In Daggett’s article Petro-Masculinity, she writes that

Fossil fuels built the modern world. There remains an appreciation for fossil fuels – or, at least, for the high energy consumption they provided – as a catalyst of mass liberal democracy. This is evident in ecomodernist calls for a good Anthropocene that would decouple the benefits of fossil fuels from the fuels themselves.17 After all, while industrialisation wreaks planetary destruction, its spread was coterminous with humanist victories like the abolition of slavery, increased literacy rates, gender equality and poverty reduction. Dipesh Chakrabarty notes that this cannot be a coincidence, and that ‘the mansion of modern freedoms stands on an ever-expanding base of fossil-fuel use. Most of our freedoms so far have been energy-intensive’.
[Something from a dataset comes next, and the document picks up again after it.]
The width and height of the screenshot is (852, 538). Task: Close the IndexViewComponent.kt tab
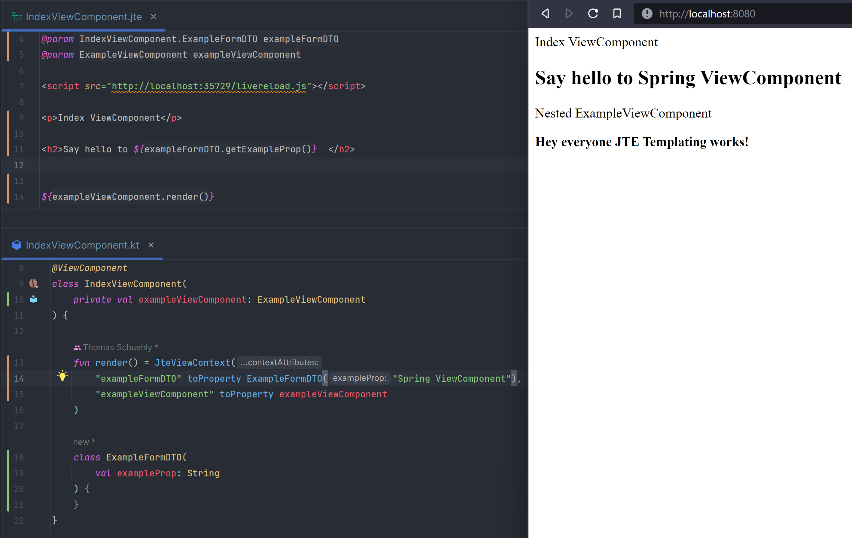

I highly recommend reading Amitav Ghosh’s The Great Derangement, or listen to the lectures (there are four in total) that are the basis of the book.
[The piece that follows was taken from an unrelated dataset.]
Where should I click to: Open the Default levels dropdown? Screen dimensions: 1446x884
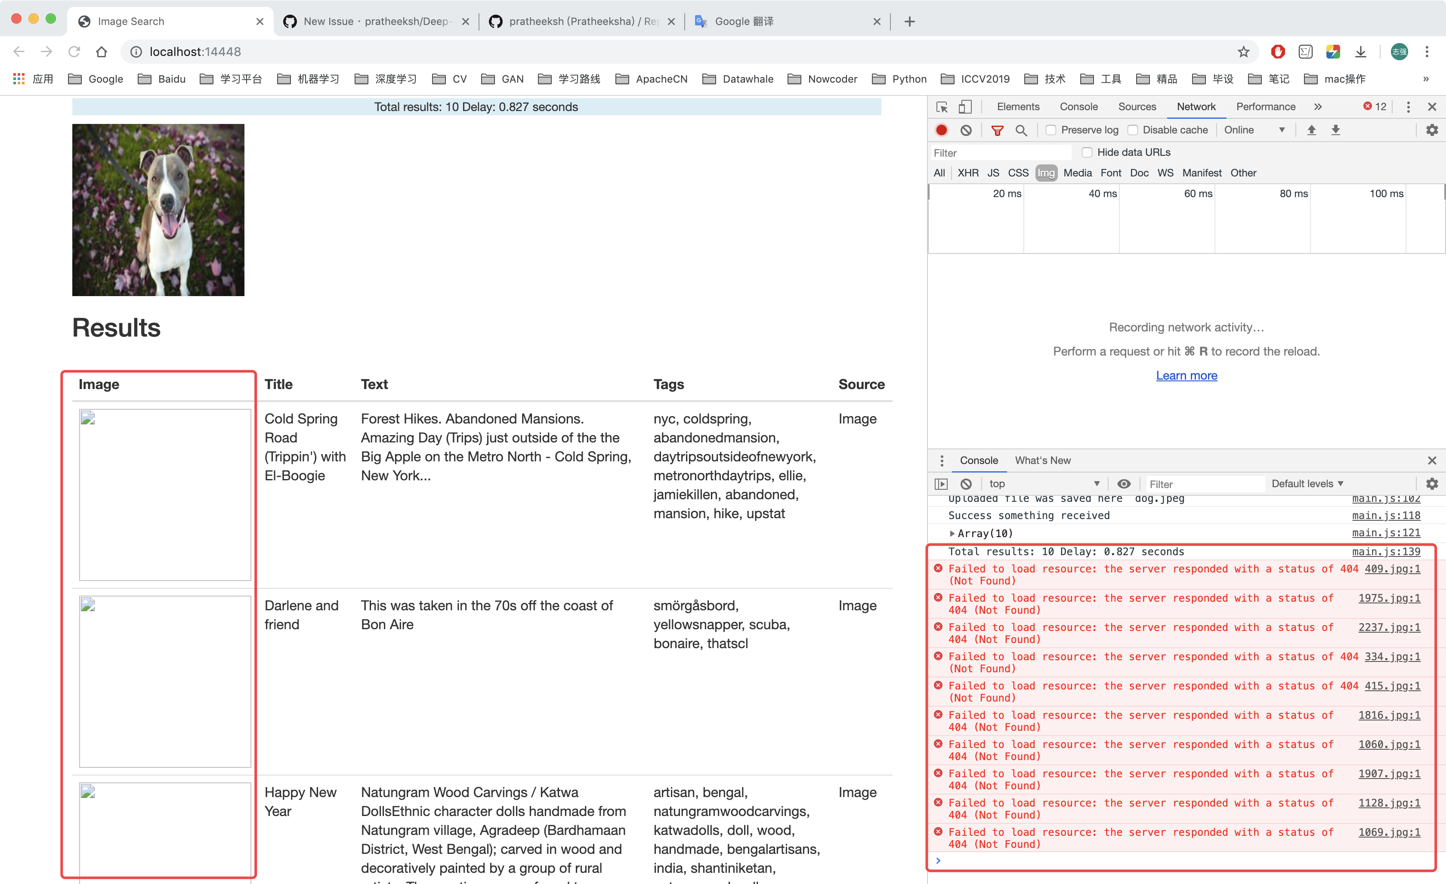1307,484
However, in addition to the ecological harms caused by oil and coal, fossil fuels have also done serious political harm. Timothy Mitchell argues that fossil fuels have had contradictory effects in terms of assembling democracy. On the one hand, due to coal’s material traits, its extraction and supply were vulnerable to choke points that could be exploited by a growing labour resistance in the 19th century. In contrast, oil systems were less vulnerable to democratic hijacking. The global oil systems of the 20th century required a host of illiberal and violent measures on the part of Western states and oil companies in order to ensure oil scarcity and, in turn, a profit. In the case of oil, the West touted a democratic creed while simultaneously benefiting from and supporting authoritarian regimes and extremist movements in the Middle East and North Africa. Likewise, fossil fuel and mineral extraction were secured, both within the US and abroad, by racist regimes of differential pay and access to benefits that were aggressively anti-democratic on the part of corporations and the states that supported them.

Carbon democracy thus arose in tandem with, and reliant upon, authoritarianism. Put more strongly, authoritarian politics have historically been part and parcel of the project of securing Western (fossil) rule. By fossil rule, I mean a logic of governing that is dependent upon intensive fossil fuel consumption in both material and, as I will explore below, psycho-political ways. Fossil rule is mobilised through ‘fossil capital’, Andreas Malm’s term to describe how modern capitalism was erected around a belief in ‘self-sustaining growth … welded to the combustion of fossil fuels’. Fossil capital requires an unending, cheap flow of fossil fuels for the concentration of wealth at the expense of other people and things, and this necessitates authoritarian tactics in certain sites and moments, a phenomenon that has been exhaustively catalogued by postcolonial theorists and thinkers in the global South.

As a result, authoritarianism, rather than a perversion of modernity, or a lurking risk of mass industrial society to be avoided, appears instead as the very marrow of a contemporary life predicated upon burning fossil fuels. We cannot take comfort that, over time, creativity will shed its destructive possibilities. The novelty and freedoms enabled by fossil-fueled civilisation are entangled with horrific violence, such that to embark upon fossil-fueled life is to spark off mass species extinction just as much as it is to make possible the internet or global social movements.